Copy everything from the line containing "Where should I" down to the line containing "tap(562, 61)", including both of those lines. Leave the pictures out.

# Records supplied

-- begin --

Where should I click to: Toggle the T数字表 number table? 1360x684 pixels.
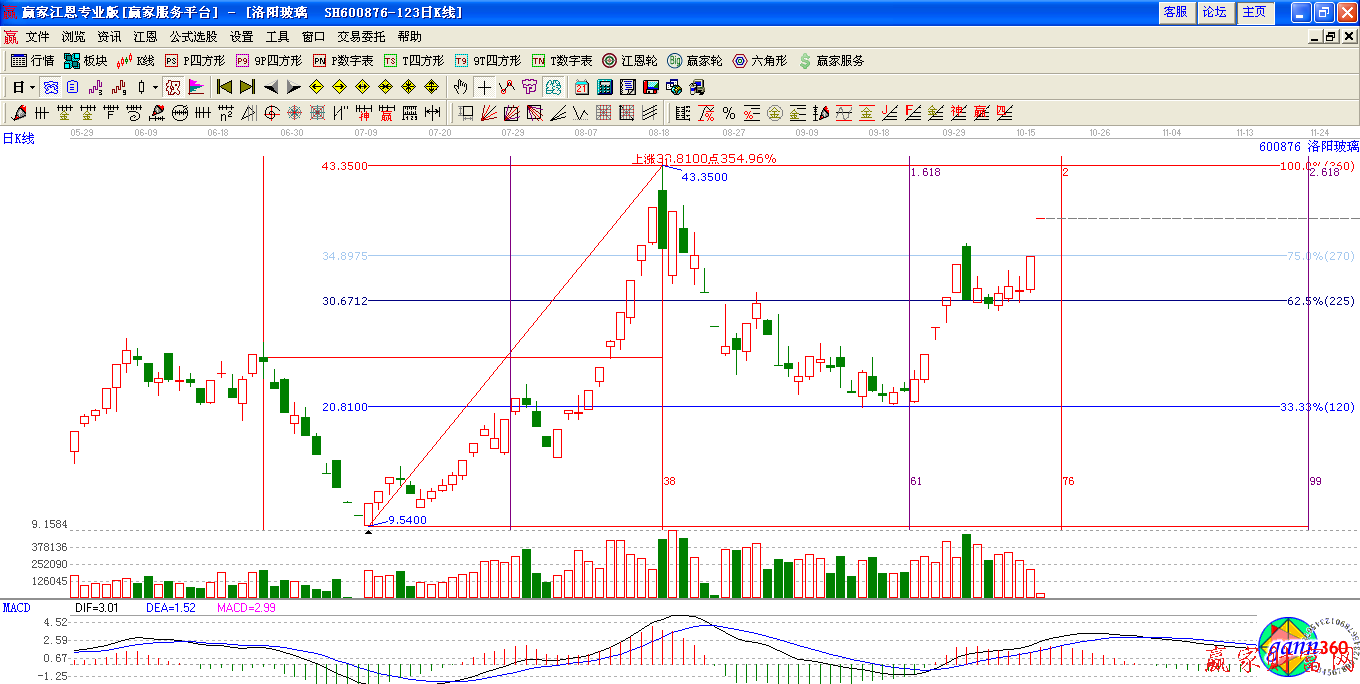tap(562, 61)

-- end --
-- begin --

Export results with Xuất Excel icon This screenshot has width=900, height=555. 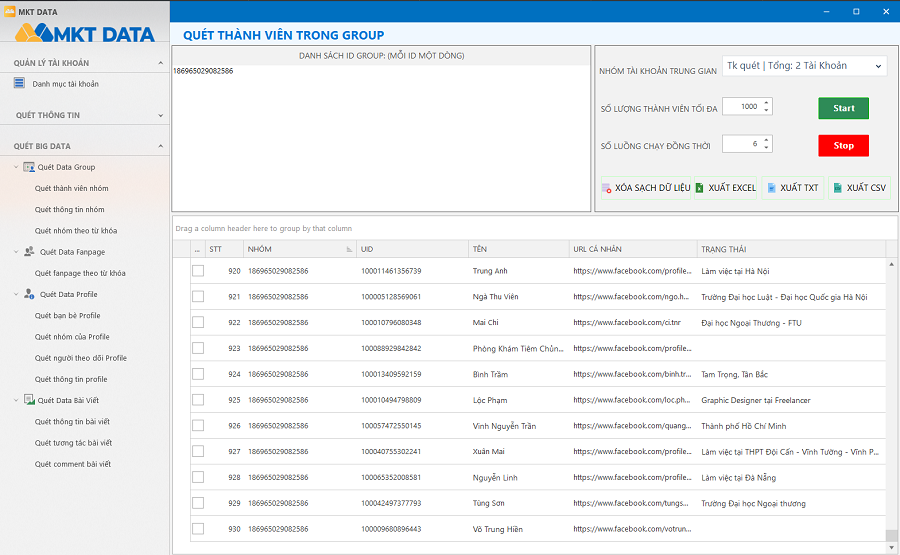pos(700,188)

-- end --
-- begin --

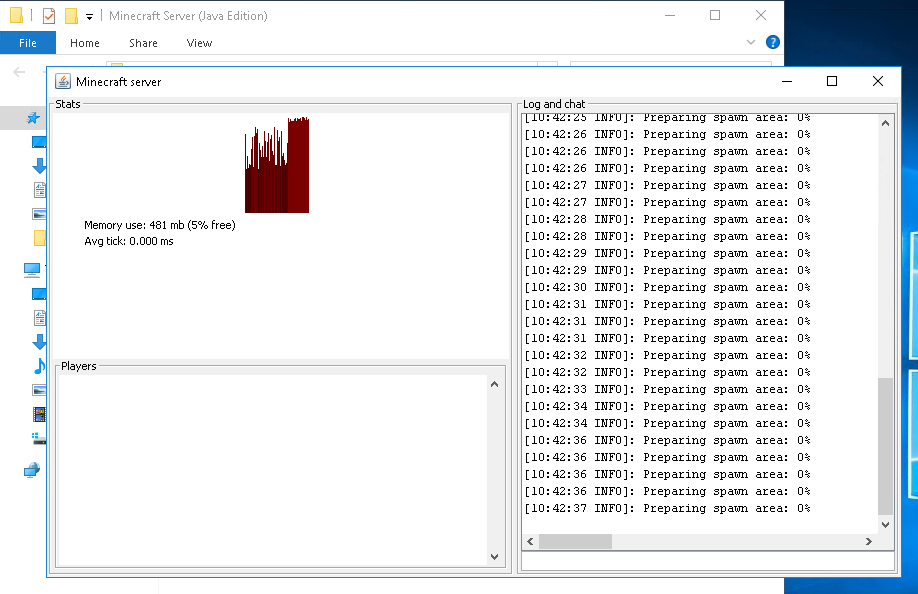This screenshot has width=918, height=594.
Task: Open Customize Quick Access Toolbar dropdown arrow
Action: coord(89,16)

-- end --

# Final answer
Where should I click to: Toggle the T数字表 number table? 1360x684 pixels.
tap(562, 61)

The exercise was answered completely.